Habitat degradation, via the removal of rock by rock thieves, and by shading of remaining rocks due to vegetation overgrowth, appears to be the main factor responsible for the endangerment of the broad-headed snake. This project seeks to bring about recovery of the broad-headed snake, by developing ways to: (1) restore degraded rock outcrops where bush-rocks have been removed, and; (2) manipulating heavily shaded habitats to bring about an increase in sun-exposed rocks. Although habitat restoration appears straightforward, we need to develop new methods if our restoration work is to be successful. For example, we could add quarried sandstone rocks to areas where bush-rock has been stolen, but these rocks are widely used by landscape gardeners, and are likely to be stolen by rock thieves. An inexpensive, long-lasting, functional and aesthetically acceptable solution to this dilemma is to use fibre-crete rocks created from silicon moulds of natural rocks.

Scientific Objectives

This project will carry out landscape scale experiments to examine whether it is feasible to restore habitats for the endangered broad-headed snake. We will also carry out survey work, both to establish the current geographic distribution of the species, and to develop predictive models which will allow us to test our hypotheses about the causes of endangerment of this species. Finally, genetic studies will allow us to determine whether broad-headed snake populations are genetically distinct from one another.

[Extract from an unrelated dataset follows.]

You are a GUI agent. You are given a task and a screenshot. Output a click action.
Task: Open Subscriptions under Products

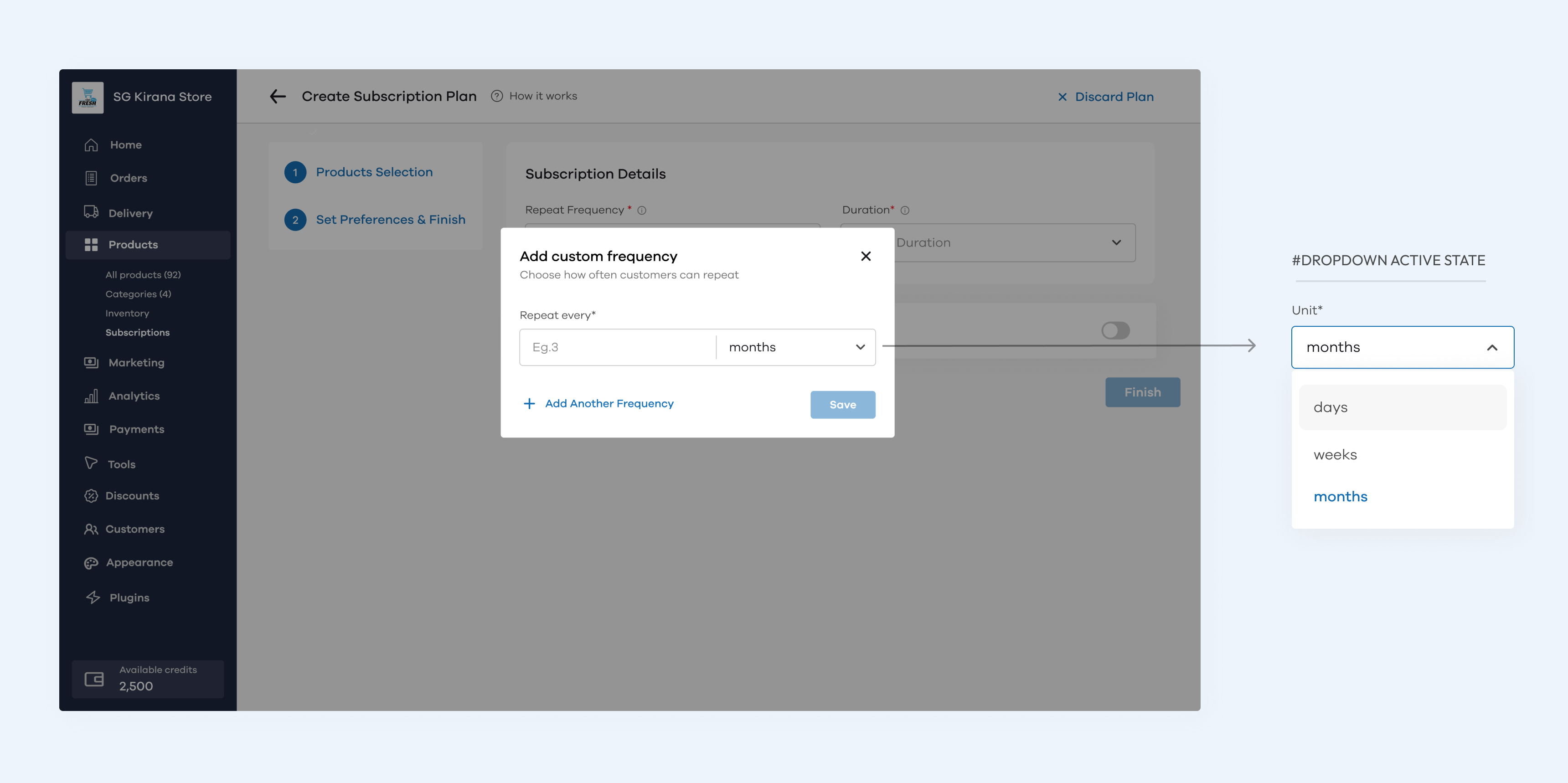point(138,332)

This information will assist future captive breeding programmes that aim to bring about population recovery via release of captive-bred progeny.

This project aims to:

  1. Determine the current geographic range of the broad-headed snake and develop predictive models of the species occurrence.
  2. Develop a suitable fibre-crete artificial rock for use in habitat restoration work.
  3. Test the efficacy of habitat restoration experimentally by carrying out landscape scale habitat manipulation.
  4. Measure gene flow among semi-isolated populations of broad-headed snakes, using mtDNA and microsatellite data.


Outcomes

The research will provide a practical solution to a key threatening process - bush-rock removal - that poses a serious threat to Australian ecosystems. By developing novel ways to restore degraded rock outcrops, the research will not only benefit the endangered broad-headed snake, but also the diverse assemblage of invertebrate and vertebrate species that use sandstone rocks for shelter and nest sites. The research will contribute to conservation planning in a broader sense also, because it will develop novel collaborative science-based approaches to habitat restoration and species recovery.  Importantly, the kinds of methods that we will develop will be ideally suited to implementation by local community groups to restore habitat in their local areas.

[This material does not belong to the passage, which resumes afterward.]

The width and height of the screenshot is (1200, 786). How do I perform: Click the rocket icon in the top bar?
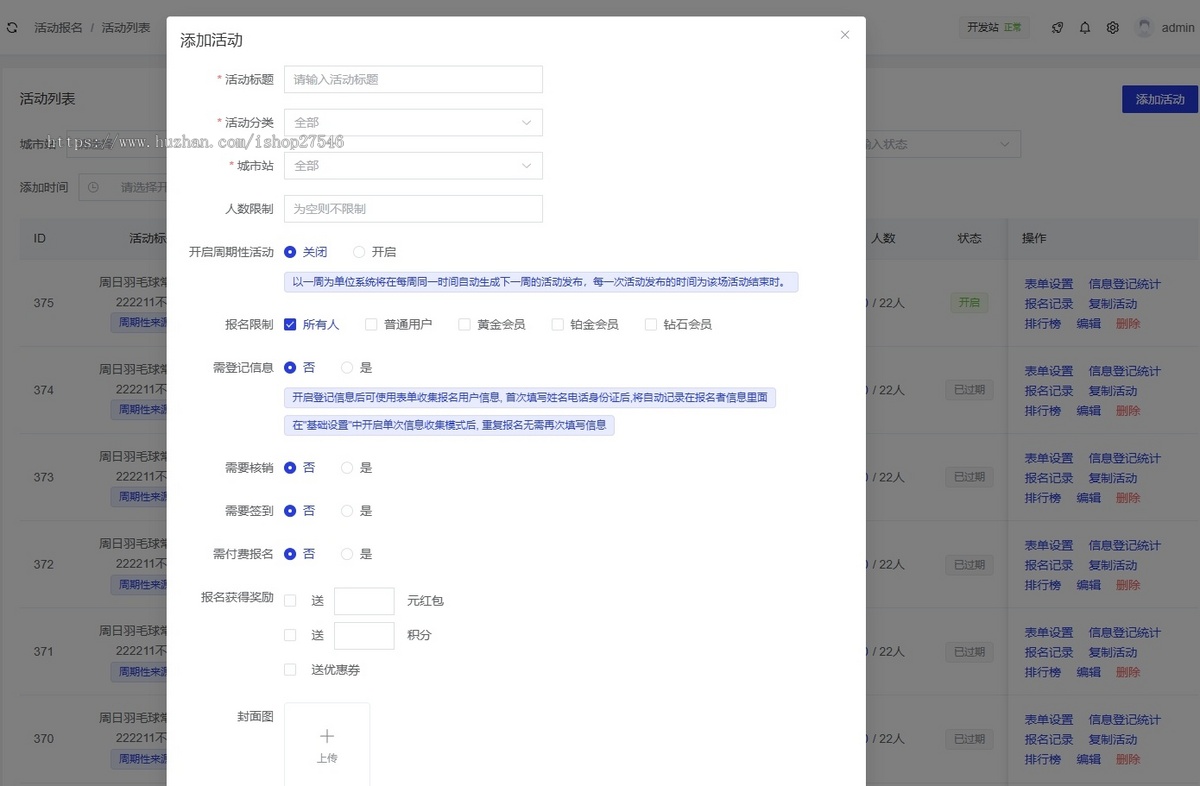click(x=1057, y=27)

Researchers and Collaborators

The principal researchers working on this project are Professor Rick Shine, Dr Jonathan Webb, David Pike, and Ben Croak (University of Sydney), Dr Scott Keogh and Dr Joanna Sumner (Australian National University), Robert Pringle (Stanford University), and Trent Penman (Forests NSW).

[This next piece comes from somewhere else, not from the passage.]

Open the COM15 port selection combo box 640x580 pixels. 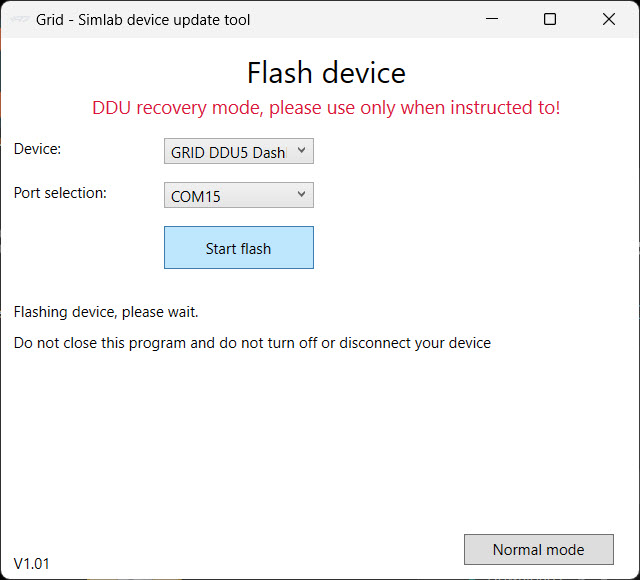(x=239, y=195)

Staff from the New South Wales Department of Environment and Conservation (DEC) are providing logistical support and assistance with field surveys. 

The Australian Reptile Park (ARP) and Zoos Victoria (ZV) have developed captive breeding programs for broad-headed snakes (with a view to eventually providing offspring for repatriation to restored habitats), and maintain significant public education displays associated with captive specimens. 

Forests NSW (FNSW) is responsible for sustainably harvesting timber resources in NSW forests, including areas containing broad-headed snakes, and they are helping to develop management plans for conserving broad-headed snake populations on the lands that they control.